Records drawn from a dataset:
>>>

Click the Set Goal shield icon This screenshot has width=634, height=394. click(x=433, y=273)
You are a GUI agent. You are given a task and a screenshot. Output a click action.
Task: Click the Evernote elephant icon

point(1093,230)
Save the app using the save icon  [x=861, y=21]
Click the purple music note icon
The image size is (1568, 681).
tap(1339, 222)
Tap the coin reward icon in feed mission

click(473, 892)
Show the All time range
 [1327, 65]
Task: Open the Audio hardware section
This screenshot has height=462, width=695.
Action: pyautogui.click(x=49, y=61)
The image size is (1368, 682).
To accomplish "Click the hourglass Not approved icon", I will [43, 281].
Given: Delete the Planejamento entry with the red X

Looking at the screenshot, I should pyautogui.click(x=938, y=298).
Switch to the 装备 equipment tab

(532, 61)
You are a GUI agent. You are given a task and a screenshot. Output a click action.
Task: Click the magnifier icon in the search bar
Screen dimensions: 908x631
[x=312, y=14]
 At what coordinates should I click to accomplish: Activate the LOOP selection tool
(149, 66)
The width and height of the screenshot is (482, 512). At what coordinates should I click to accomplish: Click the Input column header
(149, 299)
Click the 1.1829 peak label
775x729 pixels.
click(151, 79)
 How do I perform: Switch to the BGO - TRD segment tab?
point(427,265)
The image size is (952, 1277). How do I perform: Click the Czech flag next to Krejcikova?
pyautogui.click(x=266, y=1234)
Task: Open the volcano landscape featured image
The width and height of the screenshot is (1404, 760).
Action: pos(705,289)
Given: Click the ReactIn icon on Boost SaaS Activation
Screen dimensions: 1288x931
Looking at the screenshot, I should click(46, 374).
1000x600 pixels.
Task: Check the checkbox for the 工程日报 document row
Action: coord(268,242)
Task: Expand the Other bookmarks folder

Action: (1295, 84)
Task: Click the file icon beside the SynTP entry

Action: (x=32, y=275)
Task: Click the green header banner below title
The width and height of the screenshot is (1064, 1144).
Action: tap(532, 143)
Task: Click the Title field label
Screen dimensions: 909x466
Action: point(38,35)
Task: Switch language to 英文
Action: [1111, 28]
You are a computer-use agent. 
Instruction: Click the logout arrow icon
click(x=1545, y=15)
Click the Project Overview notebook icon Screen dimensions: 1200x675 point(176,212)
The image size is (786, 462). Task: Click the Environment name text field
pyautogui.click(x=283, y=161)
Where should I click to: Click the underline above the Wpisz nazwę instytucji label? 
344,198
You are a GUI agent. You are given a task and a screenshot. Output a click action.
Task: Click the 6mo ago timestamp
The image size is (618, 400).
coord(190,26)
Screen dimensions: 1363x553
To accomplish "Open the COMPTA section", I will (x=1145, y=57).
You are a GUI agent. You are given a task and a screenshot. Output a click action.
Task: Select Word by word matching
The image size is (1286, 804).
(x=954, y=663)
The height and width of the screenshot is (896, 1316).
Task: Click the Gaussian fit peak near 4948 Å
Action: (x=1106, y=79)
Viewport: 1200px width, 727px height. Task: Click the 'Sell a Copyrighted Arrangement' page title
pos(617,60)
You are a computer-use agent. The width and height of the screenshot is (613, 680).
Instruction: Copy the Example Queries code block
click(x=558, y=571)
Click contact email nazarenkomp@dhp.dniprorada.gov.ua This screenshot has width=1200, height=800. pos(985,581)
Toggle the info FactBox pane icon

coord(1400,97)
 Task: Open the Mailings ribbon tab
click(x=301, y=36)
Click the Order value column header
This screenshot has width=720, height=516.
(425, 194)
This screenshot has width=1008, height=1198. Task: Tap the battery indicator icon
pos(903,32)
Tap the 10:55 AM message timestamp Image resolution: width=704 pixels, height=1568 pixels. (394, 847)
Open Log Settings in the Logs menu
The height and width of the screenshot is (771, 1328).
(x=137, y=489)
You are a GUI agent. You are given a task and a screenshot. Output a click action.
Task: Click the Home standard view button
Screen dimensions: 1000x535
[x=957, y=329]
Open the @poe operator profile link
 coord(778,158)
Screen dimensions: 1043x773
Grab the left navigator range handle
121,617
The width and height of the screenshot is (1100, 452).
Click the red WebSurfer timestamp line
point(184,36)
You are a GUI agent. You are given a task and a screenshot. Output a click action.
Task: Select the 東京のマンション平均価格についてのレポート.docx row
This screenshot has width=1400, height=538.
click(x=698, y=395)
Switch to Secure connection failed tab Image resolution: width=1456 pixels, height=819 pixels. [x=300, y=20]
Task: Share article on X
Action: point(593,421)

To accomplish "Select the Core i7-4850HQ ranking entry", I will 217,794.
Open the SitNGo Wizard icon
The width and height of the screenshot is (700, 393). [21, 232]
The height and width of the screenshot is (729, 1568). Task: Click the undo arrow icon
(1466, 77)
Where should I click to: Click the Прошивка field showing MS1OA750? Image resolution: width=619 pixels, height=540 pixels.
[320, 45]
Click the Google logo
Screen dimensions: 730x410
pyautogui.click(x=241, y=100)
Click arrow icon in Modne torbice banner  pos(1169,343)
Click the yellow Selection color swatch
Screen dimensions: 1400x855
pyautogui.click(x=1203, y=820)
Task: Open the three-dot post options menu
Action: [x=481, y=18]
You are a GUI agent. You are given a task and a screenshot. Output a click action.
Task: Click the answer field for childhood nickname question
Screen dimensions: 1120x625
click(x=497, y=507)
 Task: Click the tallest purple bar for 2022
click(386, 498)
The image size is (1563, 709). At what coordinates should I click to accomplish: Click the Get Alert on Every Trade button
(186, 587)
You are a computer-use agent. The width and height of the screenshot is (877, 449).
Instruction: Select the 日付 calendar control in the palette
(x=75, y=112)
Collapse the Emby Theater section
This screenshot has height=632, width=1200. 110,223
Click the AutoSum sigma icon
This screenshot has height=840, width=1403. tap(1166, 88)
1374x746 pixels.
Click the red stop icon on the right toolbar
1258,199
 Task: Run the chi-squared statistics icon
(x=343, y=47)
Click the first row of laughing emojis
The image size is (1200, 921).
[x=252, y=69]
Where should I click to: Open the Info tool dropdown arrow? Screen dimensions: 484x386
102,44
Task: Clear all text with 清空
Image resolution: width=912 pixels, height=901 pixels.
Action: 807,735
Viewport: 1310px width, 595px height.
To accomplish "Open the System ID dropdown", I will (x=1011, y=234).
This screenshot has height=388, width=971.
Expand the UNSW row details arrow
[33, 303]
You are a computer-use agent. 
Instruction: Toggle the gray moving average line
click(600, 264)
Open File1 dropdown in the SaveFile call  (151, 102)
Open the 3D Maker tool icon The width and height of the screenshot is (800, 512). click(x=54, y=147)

<<<

### EXERCISE DETAILS:
A line qualifies when it holds the word "will"; report all qualifying lines from the records above.

### ANSWER:
To accomplish "Click the hourglass Not approved icon", I will [43, 281].
To accomplish "Open the COMPTA section", I will (x=1145, y=57).
To accomplish "Select the Core i7-4850HQ ranking entry", I will 217,794.
To accomplish "Open the System ID dropdown", I will (x=1011, y=234).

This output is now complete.